▶ _TASK ITEM_
Retype, exactly as they appear below, the lines between the line holding "You are a computer-use agent. The image" and the line holding "Task: Open edit channel gear for 创意", both ends included.

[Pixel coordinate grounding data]
=== Section Start ===

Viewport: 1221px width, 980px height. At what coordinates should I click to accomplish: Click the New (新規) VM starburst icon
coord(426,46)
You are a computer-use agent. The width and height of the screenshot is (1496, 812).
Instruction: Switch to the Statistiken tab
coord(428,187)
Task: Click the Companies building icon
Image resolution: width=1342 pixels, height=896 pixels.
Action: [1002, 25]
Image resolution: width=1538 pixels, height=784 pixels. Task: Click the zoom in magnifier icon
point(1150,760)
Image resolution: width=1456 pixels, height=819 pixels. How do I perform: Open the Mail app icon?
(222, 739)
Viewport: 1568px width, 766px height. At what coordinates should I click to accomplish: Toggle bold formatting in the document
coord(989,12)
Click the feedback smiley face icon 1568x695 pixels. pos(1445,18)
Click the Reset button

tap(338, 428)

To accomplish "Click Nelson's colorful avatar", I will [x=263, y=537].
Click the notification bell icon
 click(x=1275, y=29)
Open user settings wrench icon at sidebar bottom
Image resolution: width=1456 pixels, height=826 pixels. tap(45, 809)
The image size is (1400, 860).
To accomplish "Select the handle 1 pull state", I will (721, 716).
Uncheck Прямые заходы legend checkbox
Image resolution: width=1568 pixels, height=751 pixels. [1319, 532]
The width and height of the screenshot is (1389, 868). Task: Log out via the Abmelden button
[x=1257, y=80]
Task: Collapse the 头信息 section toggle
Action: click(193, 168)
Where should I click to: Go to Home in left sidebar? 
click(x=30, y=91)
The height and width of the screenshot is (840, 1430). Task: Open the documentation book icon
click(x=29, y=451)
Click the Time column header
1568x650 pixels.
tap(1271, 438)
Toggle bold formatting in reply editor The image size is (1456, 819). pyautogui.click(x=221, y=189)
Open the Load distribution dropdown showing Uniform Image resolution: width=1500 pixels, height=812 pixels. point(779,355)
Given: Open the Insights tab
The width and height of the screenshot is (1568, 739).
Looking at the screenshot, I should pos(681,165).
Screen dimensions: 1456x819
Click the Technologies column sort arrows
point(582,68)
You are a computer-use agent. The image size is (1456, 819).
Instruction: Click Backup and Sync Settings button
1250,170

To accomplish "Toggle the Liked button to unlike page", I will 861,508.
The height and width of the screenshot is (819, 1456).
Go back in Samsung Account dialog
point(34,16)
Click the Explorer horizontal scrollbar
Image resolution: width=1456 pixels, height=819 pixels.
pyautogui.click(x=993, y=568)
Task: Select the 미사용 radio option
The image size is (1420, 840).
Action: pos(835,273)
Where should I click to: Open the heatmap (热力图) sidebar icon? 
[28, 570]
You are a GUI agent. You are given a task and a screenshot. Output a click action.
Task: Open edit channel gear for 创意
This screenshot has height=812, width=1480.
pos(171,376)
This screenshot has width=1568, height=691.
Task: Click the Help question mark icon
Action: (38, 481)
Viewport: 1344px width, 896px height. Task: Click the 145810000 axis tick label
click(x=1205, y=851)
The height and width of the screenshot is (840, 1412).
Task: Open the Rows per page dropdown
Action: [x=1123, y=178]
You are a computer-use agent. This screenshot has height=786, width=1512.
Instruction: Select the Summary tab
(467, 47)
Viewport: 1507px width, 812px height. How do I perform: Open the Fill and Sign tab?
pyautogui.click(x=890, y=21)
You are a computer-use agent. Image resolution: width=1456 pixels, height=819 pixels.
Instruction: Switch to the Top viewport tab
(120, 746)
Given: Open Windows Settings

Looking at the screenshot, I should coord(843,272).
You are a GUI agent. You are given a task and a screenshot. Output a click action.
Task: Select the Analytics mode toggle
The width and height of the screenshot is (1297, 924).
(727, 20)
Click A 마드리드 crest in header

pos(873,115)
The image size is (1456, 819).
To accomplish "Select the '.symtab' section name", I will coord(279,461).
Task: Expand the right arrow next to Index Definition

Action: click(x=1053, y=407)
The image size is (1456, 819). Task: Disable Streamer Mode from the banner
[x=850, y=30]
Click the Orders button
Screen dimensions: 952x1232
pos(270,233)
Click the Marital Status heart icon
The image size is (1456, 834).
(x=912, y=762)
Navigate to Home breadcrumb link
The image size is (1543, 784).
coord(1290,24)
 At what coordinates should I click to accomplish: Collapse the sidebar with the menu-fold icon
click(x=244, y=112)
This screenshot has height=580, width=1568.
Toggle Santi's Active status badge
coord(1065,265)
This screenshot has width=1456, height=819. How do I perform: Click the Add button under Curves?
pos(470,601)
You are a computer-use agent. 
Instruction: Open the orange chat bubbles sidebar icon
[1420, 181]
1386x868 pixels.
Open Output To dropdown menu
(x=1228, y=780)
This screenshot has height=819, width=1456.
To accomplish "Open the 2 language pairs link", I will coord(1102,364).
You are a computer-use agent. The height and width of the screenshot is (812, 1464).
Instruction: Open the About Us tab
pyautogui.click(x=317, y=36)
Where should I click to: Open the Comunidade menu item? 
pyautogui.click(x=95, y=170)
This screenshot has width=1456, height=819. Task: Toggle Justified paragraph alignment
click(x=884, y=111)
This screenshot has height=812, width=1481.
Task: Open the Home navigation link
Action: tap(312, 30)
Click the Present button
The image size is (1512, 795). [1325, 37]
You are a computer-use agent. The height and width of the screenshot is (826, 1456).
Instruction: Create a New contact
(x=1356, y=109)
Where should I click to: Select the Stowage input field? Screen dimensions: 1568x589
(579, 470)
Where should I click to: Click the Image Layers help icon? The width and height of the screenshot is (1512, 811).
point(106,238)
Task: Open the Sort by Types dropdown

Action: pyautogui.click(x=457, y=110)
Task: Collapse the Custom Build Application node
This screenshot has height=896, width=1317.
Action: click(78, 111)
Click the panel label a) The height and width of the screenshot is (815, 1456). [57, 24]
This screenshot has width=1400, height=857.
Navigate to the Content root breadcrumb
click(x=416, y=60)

=== Section End ===

▶ _ANSWER SPACE_
You are a computer-use agent. The image size is (1456, 819).
Instruction: Click Backup and Sync Settings button
1250,170

To accomplish "Toggle the Liked button to unlike page", I will 861,508.
The height and width of the screenshot is (819, 1456).
Go back in Samsung Account dialog
point(34,16)
Click the Explorer horizontal scrollbar
Image resolution: width=1456 pixels, height=819 pixels.
pyautogui.click(x=993, y=568)
Task: Select the 미사용 radio option
The image size is (1420, 840).
Action: pos(835,273)
Where should I click to: Open the heatmap (热力图) sidebar icon? 
[28, 570]
You are a GUI agent. You are given a task and a screenshot. Output a click action.
Task: Open edit channel gear for 创意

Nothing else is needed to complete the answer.